» Task statement: Output every record again so that it matches the original word for word.

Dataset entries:
···

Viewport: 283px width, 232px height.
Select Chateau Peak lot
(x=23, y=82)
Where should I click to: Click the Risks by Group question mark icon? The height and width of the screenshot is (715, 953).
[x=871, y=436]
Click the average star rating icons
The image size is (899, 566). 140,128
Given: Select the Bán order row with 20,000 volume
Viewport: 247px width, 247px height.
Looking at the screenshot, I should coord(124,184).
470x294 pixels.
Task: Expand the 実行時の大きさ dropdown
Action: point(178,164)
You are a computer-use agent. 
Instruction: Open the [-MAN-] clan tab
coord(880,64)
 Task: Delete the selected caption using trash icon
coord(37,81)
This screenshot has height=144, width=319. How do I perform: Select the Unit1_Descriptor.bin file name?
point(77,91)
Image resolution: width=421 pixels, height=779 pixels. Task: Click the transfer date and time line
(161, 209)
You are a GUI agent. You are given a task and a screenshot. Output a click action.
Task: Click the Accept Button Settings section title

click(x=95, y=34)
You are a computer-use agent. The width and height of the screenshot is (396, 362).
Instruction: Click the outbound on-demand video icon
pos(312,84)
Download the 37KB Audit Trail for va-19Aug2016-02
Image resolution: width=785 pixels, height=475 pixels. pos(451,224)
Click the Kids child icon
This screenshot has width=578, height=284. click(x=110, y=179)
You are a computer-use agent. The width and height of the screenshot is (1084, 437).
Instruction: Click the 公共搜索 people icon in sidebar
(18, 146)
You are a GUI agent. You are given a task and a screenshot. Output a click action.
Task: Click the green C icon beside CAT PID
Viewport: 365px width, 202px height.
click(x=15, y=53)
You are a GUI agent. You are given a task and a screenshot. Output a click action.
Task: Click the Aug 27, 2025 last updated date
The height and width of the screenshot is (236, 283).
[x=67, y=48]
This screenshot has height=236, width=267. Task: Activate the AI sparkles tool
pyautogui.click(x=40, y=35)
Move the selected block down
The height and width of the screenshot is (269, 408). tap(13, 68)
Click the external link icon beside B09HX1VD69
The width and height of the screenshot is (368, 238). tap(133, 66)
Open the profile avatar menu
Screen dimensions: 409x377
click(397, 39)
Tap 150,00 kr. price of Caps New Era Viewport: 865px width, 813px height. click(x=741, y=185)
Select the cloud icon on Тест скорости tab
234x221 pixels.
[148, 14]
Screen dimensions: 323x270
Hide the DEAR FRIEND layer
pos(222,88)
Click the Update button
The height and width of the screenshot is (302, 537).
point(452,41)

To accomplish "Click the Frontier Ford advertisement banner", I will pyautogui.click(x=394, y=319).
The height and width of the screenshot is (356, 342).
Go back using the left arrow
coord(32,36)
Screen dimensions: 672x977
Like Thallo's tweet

···

» Solution to the problem:
Viewport: 283px width, 232px height.
Select Chateau Peak lot
(x=23, y=82)
Where should I click to: Click the Risks by Group question mark icon? The height and width of the screenshot is (715, 953).
[x=871, y=436]
Click the average star rating icons
The image size is (899, 566). 140,128
Given: Select the Bán order row with 20,000 volume
Viewport: 247px width, 247px height.
Looking at the screenshot, I should coord(124,184).
470x294 pixels.
Task: Expand the 実行時の大きさ dropdown
Action: point(178,164)
You are a computer-use agent. 
Instruction: Open the [-MAN-] clan tab
coord(880,64)
 Task: Delete the selected caption using trash icon
coord(37,81)
This screenshot has height=144, width=319. How do I perform: Select the Unit1_Descriptor.bin file name?
point(77,91)
Image resolution: width=421 pixels, height=779 pixels. Task: Click the transfer date and time line
(161, 209)
You are a GUI agent. You are given a task and a screenshot. Output a click action.
Task: Click the Accept Button Settings section title

click(x=95, y=34)
You are a computer-use agent. The width and height of the screenshot is (396, 362).
Instruction: Click the outbound on-demand video icon
pos(312,84)
Download the 37KB Audit Trail for va-19Aug2016-02
Image resolution: width=785 pixels, height=475 pixels. pos(451,224)
Click the Kids child icon
This screenshot has width=578, height=284. click(x=110, y=179)
You are a computer-use agent. The width and height of the screenshot is (1084, 437).
Instruction: Click the 公共搜索 people icon in sidebar
(18, 146)
You are a GUI agent. You are given a task and a screenshot. Output a click action.
Task: Click the green C icon beside CAT PID
Viewport: 365px width, 202px height.
click(x=15, y=53)
You are a GUI agent. You are given a task and a screenshot. Output a click action.
Task: Click the Aug 27, 2025 last updated date
The height and width of the screenshot is (236, 283).
[x=67, y=48]
This screenshot has height=236, width=267. Task: Activate the AI sparkles tool
pyautogui.click(x=40, y=35)
Move the selected block down
The height and width of the screenshot is (269, 408). tap(13, 68)
Click the external link icon beside B09HX1VD69
The width and height of the screenshot is (368, 238). tap(133, 66)
Open the profile avatar menu
Screen dimensions: 409x377
click(397, 39)
Tap 150,00 kr. price of Caps New Era Viewport: 865px width, 813px height. click(x=741, y=185)
Select the cloud icon on Тест скорости tab
234x221 pixels.
[148, 14]
Screen dimensions: 323x270
Hide the DEAR FRIEND layer
pos(222,88)
Click the Update button
The height and width of the screenshot is (302, 537).
point(452,41)

To accomplish "Click the Frontier Ford advertisement banner", I will pyautogui.click(x=394, y=319).
The height and width of the screenshot is (356, 342).
Go back using the left arrow
coord(32,36)
Screen dimensions: 672x977
Like Thallo's tweet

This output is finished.